Lively, entertaining reviews of, and essays on, old and newer films and everything relating to them, written by professional author William Schoell.

Thursday, May 18, 2017


Chester Morris and George E. Stone as Boston and "Runt"
THE CHANCE OF A LIFETIME (1943). Director: William Castle.

"You've seen too many bad movies, Boston." -- Nails Blanton.

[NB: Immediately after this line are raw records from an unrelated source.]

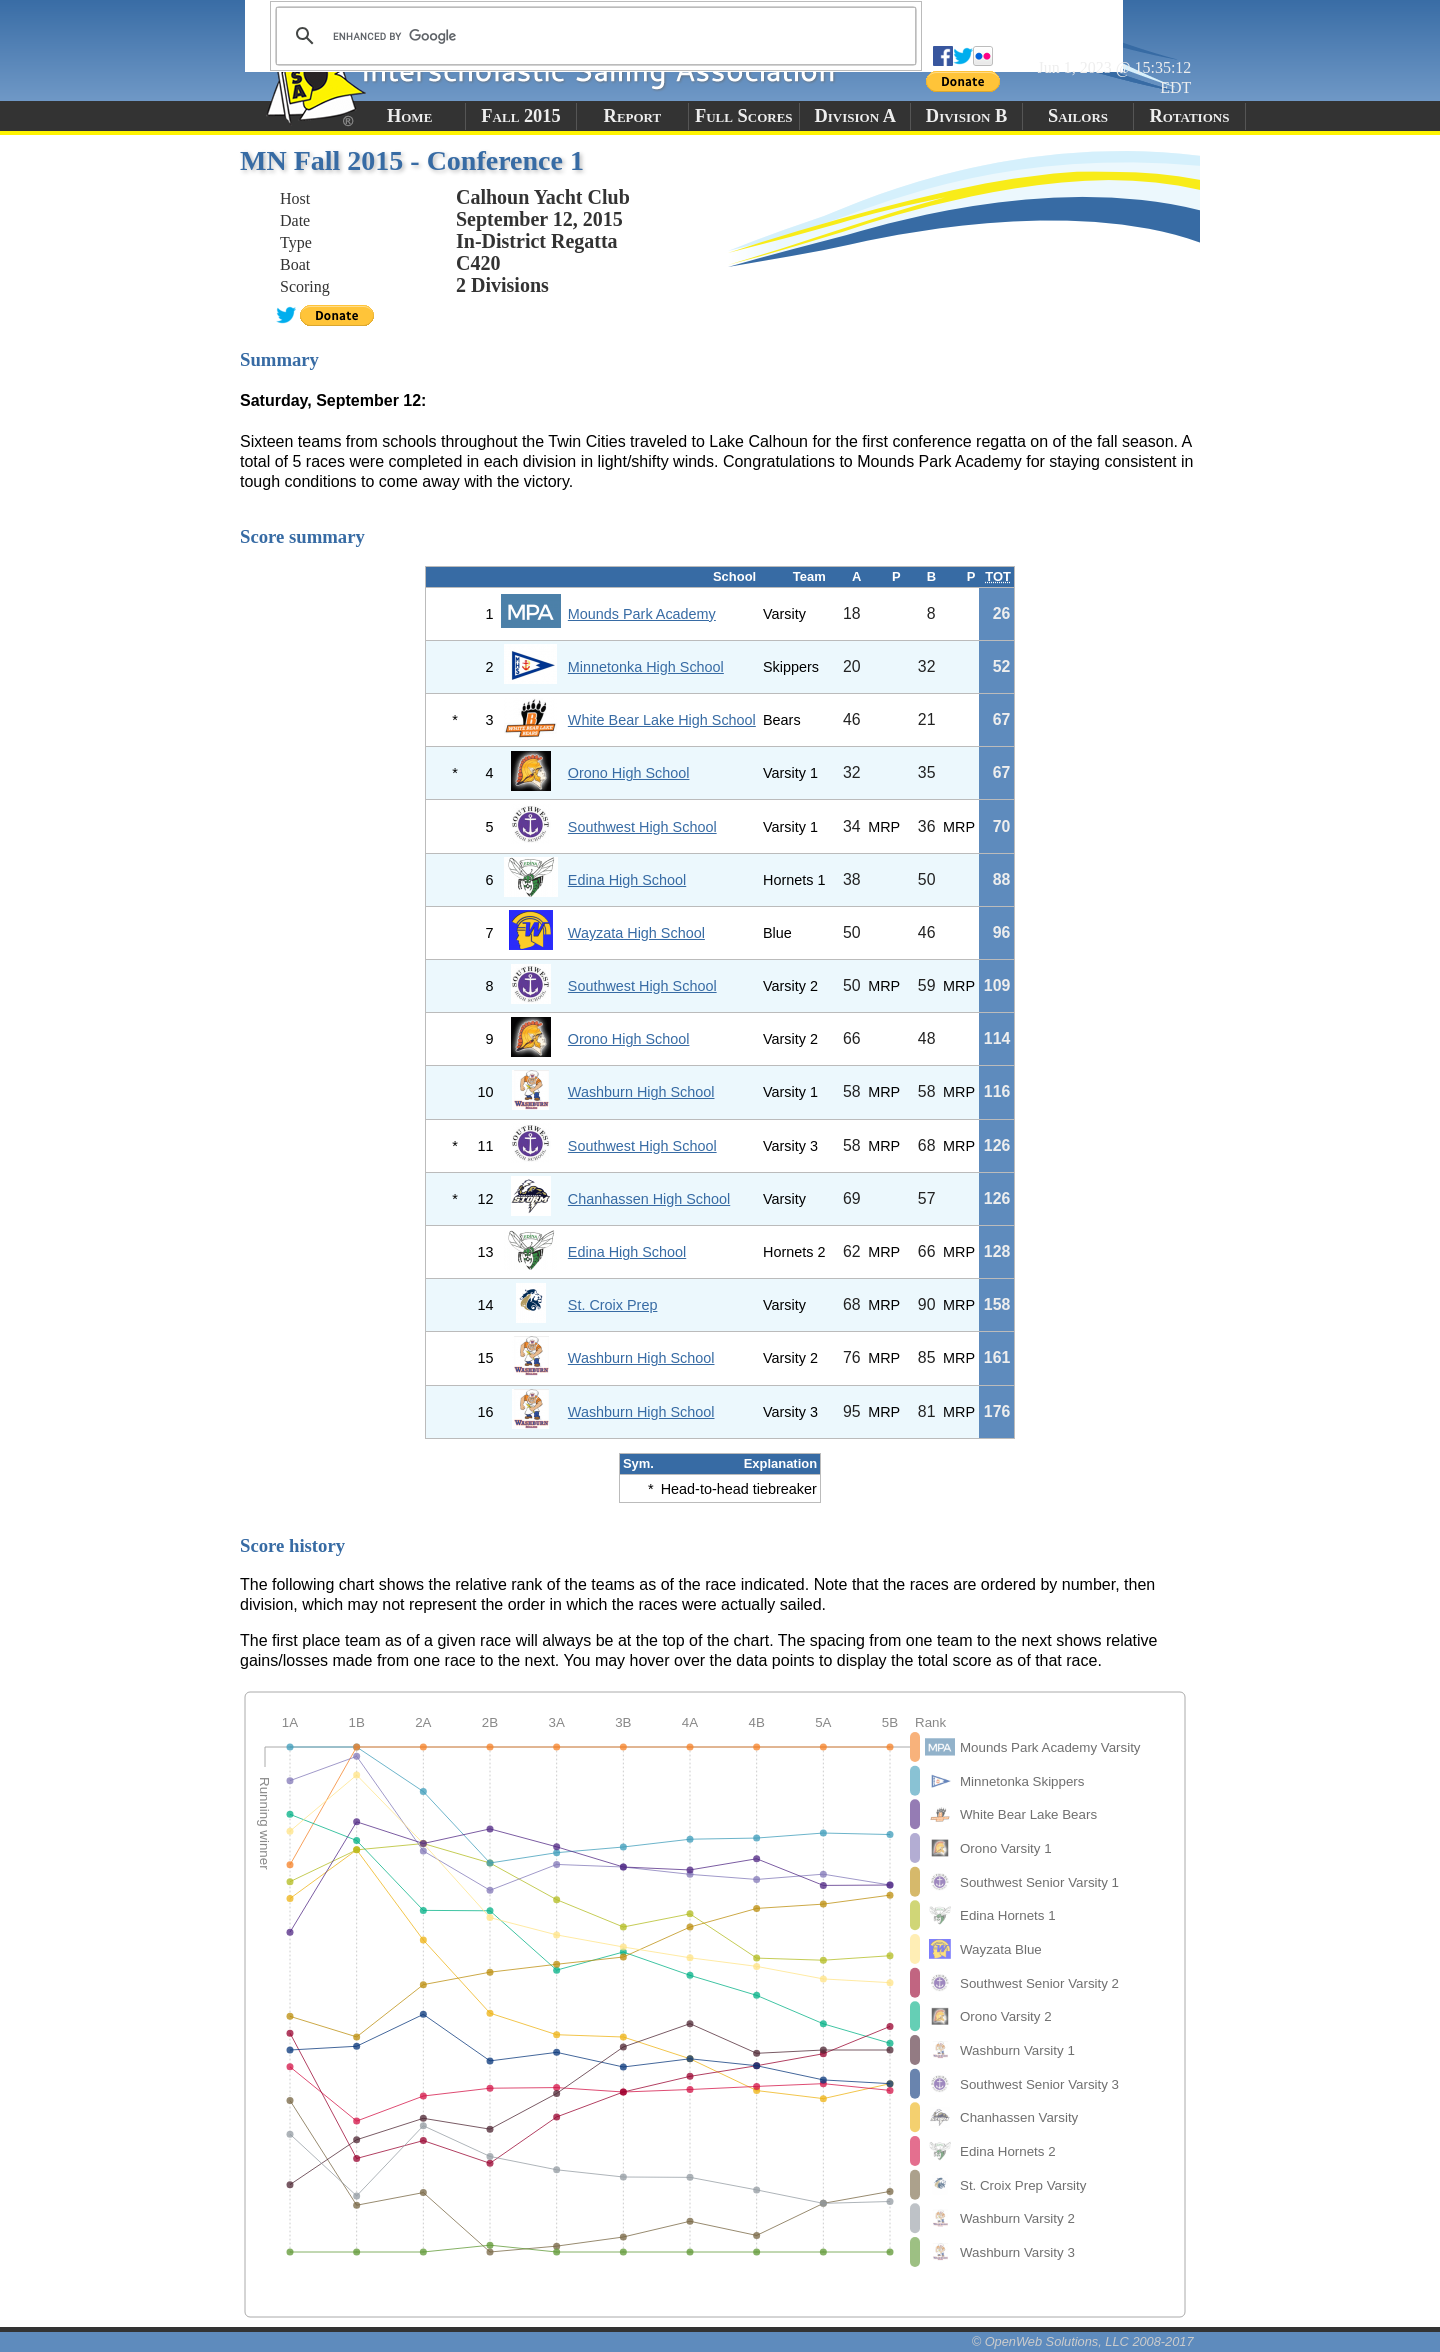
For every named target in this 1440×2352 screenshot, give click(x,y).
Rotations (1189, 116)
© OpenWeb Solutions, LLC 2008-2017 (1083, 2341)
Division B (966, 116)
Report (633, 116)
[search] (593, 36)
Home (409, 116)
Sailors (1078, 116)
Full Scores (744, 116)
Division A (854, 116)
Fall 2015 (520, 116)
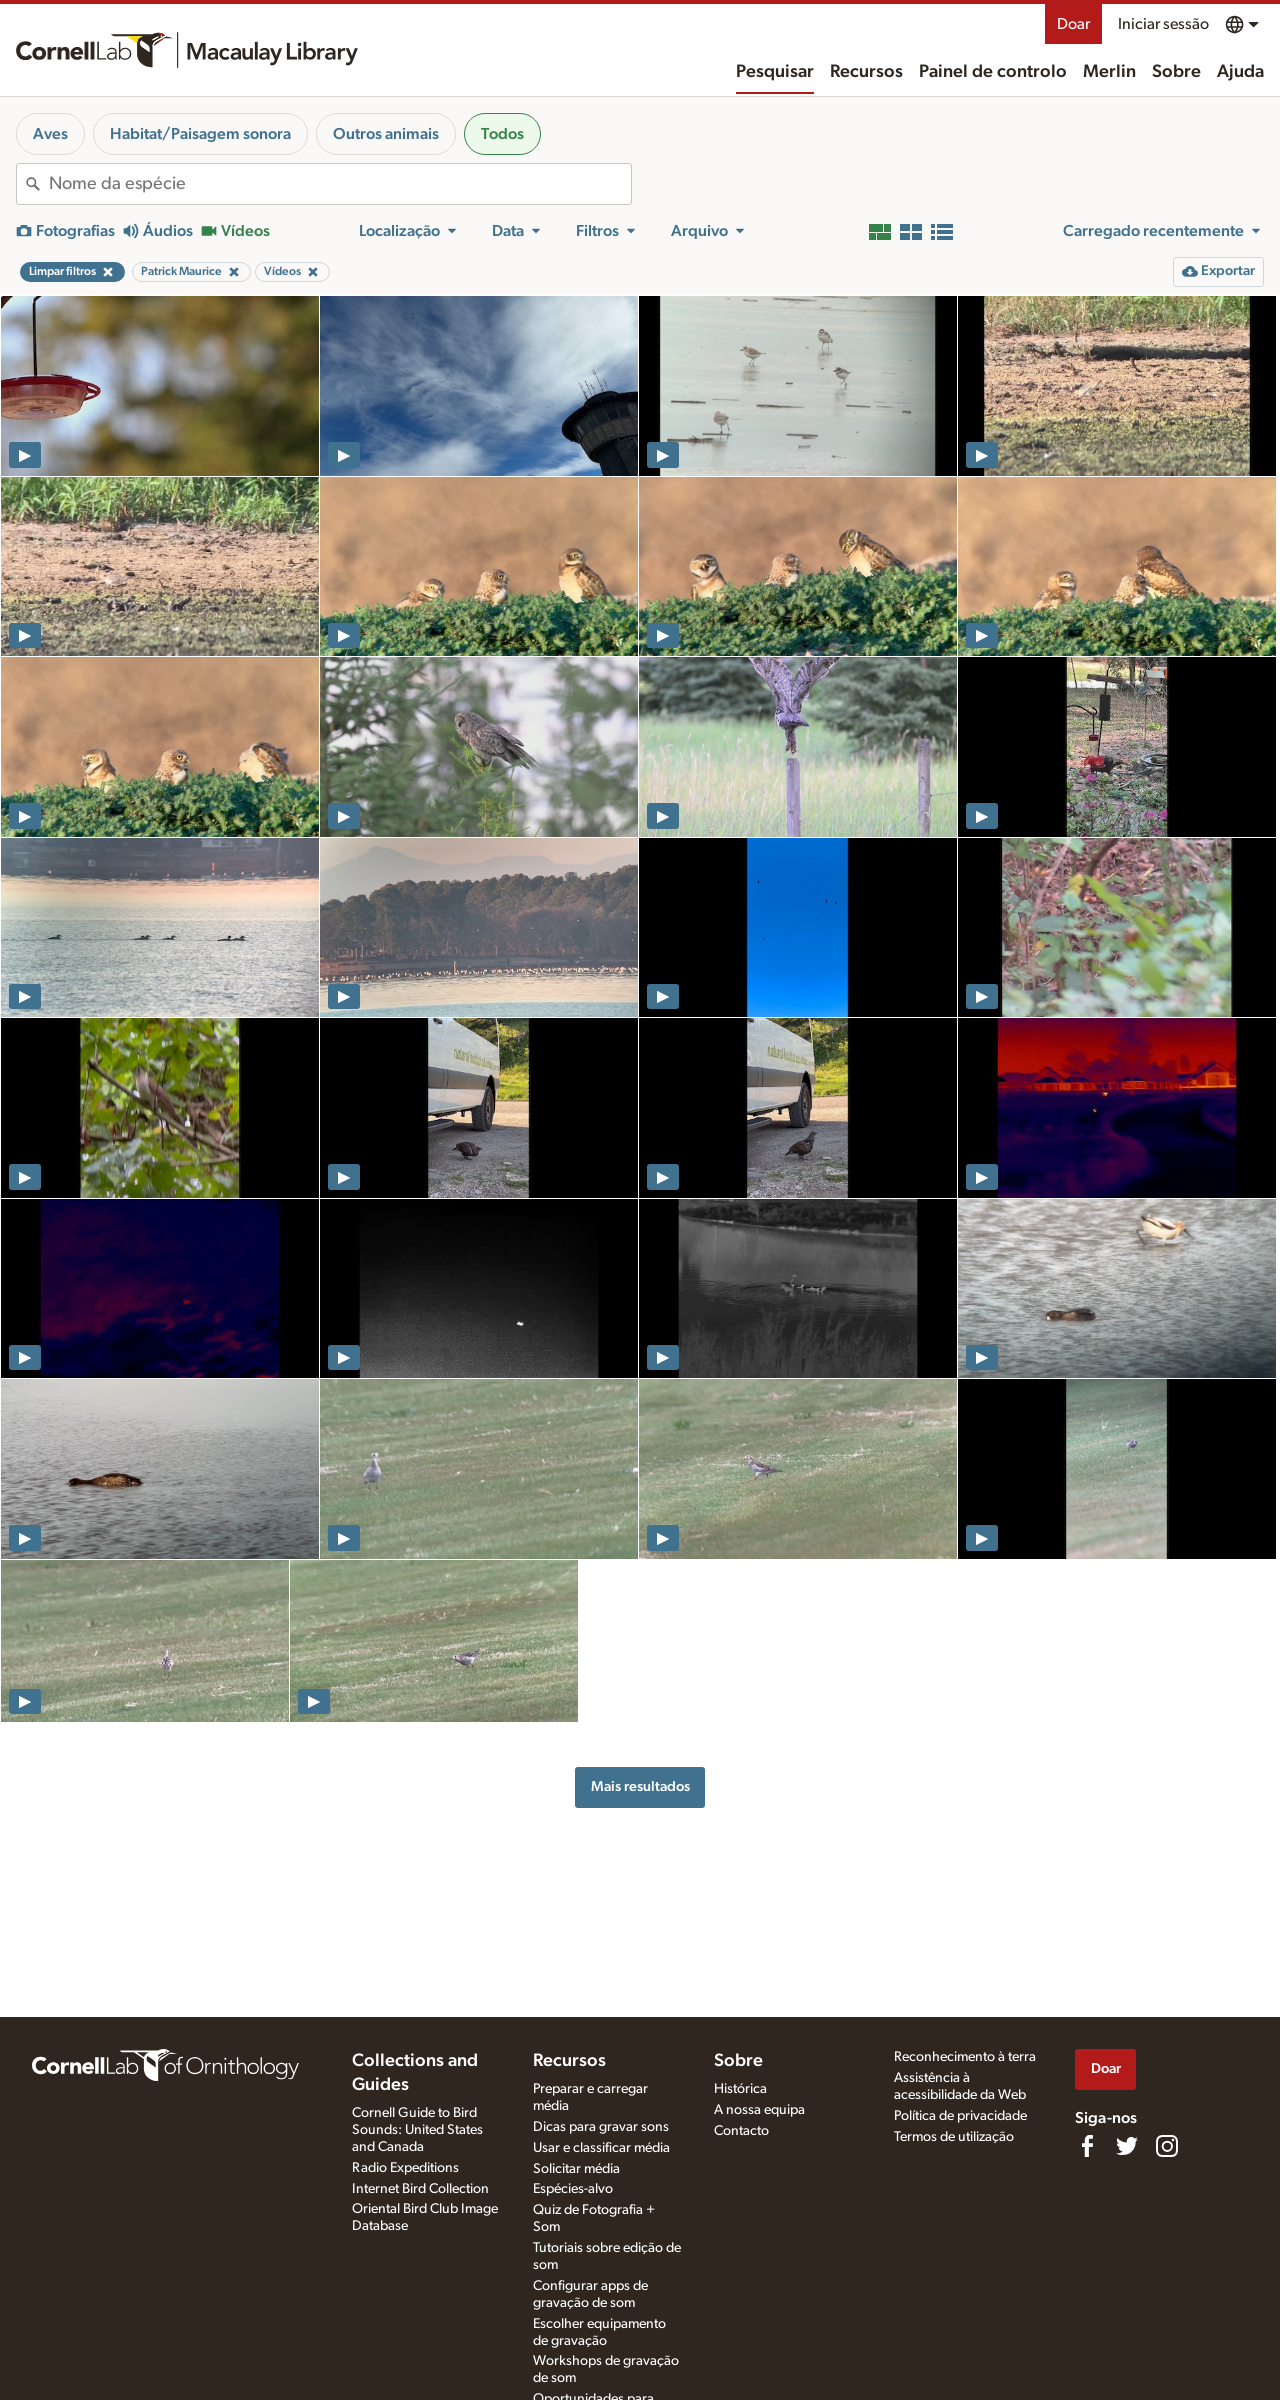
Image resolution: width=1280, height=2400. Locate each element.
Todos (502, 134)
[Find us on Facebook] (1087, 2146)
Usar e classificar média (601, 2148)
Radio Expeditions (405, 2168)
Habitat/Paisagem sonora (200, 134)
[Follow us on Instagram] (1167, 2146)
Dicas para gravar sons (601, 2127)
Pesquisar (775, 72)
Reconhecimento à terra (965, 2057)
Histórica (740, 2089)
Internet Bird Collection (420, 2189)
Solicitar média (576, 2169)
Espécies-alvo (573, 2189)
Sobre (1176, 72)
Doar (1073, 24)
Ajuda (1240, 72)
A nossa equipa (759, 2110)
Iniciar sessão (1163, 24)
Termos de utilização (954, 2137)
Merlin (1109, 72)
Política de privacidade (960, 2116)
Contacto (741, 2131)
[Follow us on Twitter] (1127, 2146)
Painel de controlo (993, 72)
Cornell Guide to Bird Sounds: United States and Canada (417, 2130)
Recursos (866, 72)
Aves (50, 134)
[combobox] (340, 184)
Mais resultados (640, 1786)
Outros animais (386, 134)
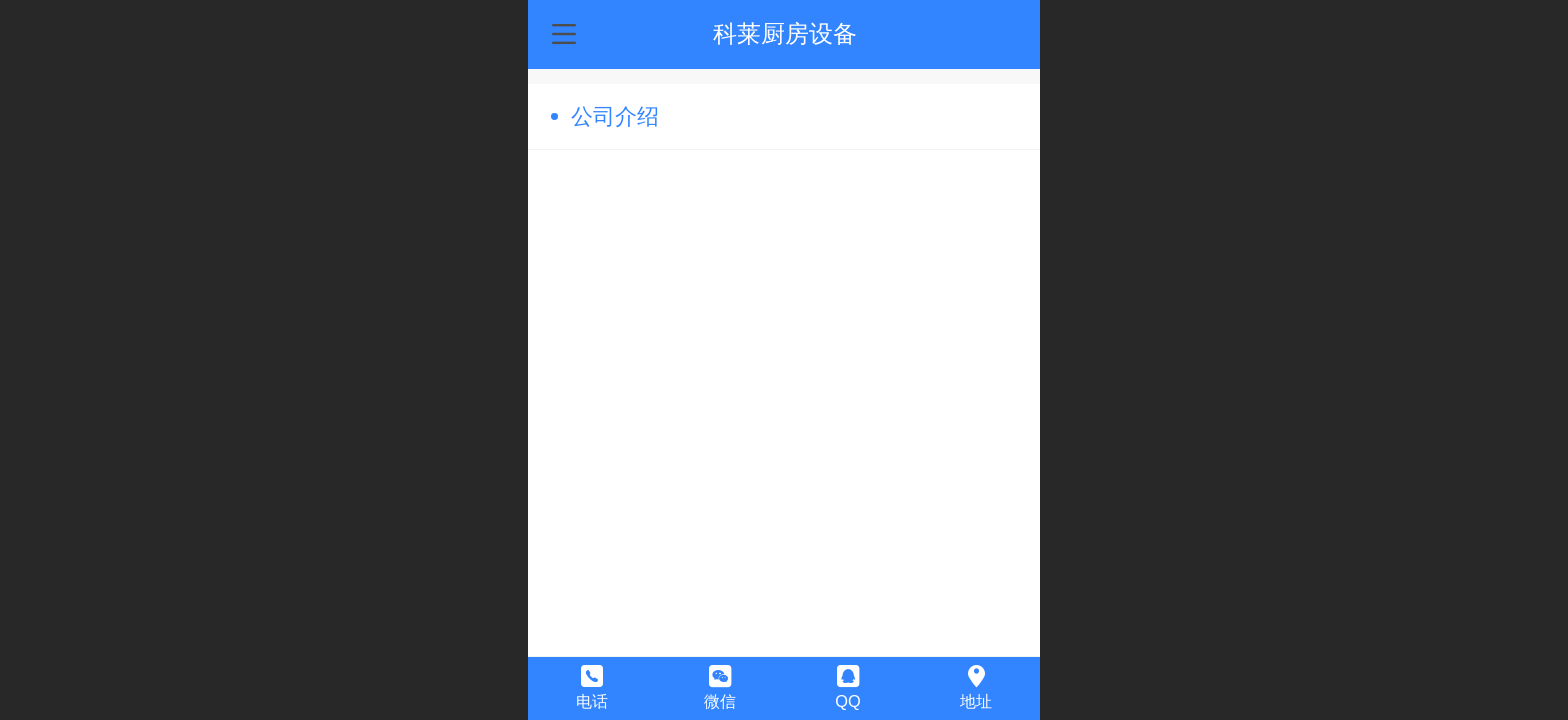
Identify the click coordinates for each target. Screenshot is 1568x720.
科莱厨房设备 (785, 33)
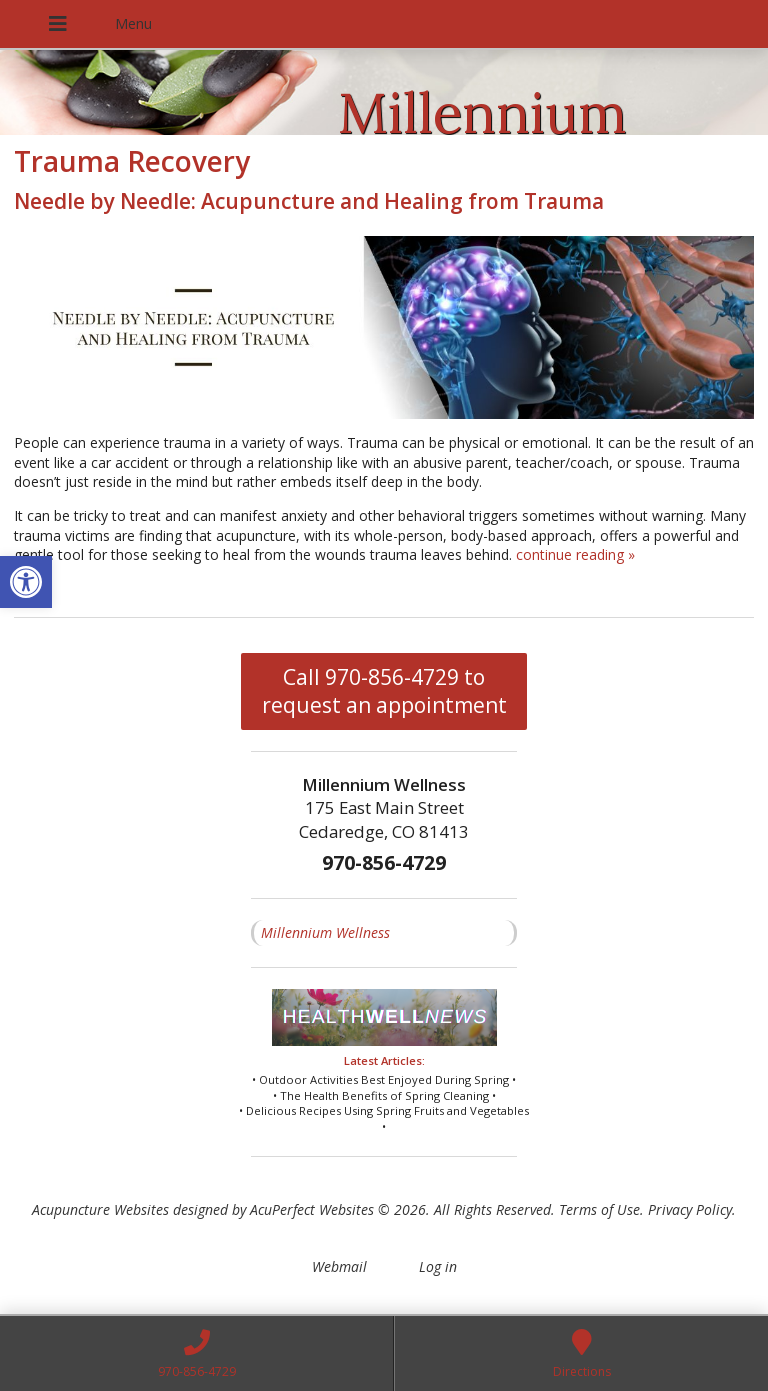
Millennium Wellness (325, 932)
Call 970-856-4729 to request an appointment (384, 691)
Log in (438, 1266)
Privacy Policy (690, 1209)
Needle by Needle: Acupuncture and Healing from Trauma (309, 201)
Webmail (339, 1266)
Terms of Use (599, 1209)
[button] (26, 582)
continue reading (575, 554)
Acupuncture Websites (100, 1209)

Ex-con and adventurer Boston Blackie (Chester Morris of Red-Headed Woman) importunes the prison board to release several men -- none of whom are what he terms "habitual criminals" -- so they can aid the war effort. Twelve of these test cases get jobs in a factory owned by Arthur Manleder (Lloyd Corrigan) and move in to Boston's apparently spacious apartment. Unfortunately, one of these men, Dooley Watson (Erik Rolf), is allowed to see his wife and child and uses the opportunity to try to get some money he stole years before. Also covetous of the money is Nails Blanton (Douglas Fowley of Behind Locked Doors), leading to a gun battle and Boston being accused of murder. Naturally Boston escapes from Inspector Farraday (Richard Lane) -- there's a good scene when he and his sidekick, the Runt (George E. Stone). descend in a dumb waiter as part of their getaway -- and later the two dress in drag to take the place of two inebriated scrub women (one of whom is Maude Eburne) to get at a safe in police HQ. An unusual feature of the flick is that aside from Dooley Watson's wife (Jeanne Bates of The Phantom) and Nail's briefly-seen, unnamed moll, there are no women in the film for Boston to dally with. Corpulent Cy Kendall, also briefly-seen, shows up as a character appropriately named Jumbo. The Chance of a Lifetime has an interesting premise but the film itself is tedious. As everything is spelled out for you in TV episode fashion, this has no surprises and hence little suspense.

Verdict: Sometimes the Boston Blackie movies work; sometime not. **.